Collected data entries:
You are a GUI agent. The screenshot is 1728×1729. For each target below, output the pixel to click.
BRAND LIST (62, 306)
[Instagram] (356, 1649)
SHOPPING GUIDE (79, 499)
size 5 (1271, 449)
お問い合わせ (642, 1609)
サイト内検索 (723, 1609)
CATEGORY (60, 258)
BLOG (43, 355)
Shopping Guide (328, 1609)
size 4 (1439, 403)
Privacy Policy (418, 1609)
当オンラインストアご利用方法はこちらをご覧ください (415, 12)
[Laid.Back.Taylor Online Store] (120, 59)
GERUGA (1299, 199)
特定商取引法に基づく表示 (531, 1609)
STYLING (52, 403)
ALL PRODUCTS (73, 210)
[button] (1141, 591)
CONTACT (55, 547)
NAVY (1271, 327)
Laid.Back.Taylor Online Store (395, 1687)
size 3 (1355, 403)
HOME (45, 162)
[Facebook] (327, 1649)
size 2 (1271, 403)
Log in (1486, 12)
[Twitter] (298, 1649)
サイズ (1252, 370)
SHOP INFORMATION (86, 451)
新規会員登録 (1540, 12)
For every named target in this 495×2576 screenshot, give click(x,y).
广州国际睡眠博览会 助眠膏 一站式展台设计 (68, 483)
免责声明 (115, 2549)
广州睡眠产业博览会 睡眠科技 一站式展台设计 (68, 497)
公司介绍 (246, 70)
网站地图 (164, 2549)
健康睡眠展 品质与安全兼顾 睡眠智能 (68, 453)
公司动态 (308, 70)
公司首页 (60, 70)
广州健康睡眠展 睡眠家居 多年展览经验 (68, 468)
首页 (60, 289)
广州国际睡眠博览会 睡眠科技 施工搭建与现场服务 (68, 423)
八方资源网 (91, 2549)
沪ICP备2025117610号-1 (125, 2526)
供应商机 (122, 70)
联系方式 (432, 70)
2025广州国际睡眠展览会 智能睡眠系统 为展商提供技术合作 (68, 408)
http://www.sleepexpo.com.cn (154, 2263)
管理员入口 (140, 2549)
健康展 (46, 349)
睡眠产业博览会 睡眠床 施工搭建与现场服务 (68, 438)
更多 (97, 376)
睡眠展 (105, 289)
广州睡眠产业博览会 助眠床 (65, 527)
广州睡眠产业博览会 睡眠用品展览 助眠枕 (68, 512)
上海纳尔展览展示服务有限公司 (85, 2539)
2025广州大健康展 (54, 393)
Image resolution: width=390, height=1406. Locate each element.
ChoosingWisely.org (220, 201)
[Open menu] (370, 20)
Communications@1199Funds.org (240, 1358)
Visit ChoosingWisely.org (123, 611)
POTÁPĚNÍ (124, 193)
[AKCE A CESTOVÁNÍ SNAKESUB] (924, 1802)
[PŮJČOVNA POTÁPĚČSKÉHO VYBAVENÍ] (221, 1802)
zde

Task prompt => Copy here each line of the preceding records with "一站式展台设计" in it.

Task output =>
广州国际睡眠博览会 助眠膏 一站式展台设计 (68, 483)
广州睡眠产业博览会 睡眠科技 一站式展台设计 (68, 497)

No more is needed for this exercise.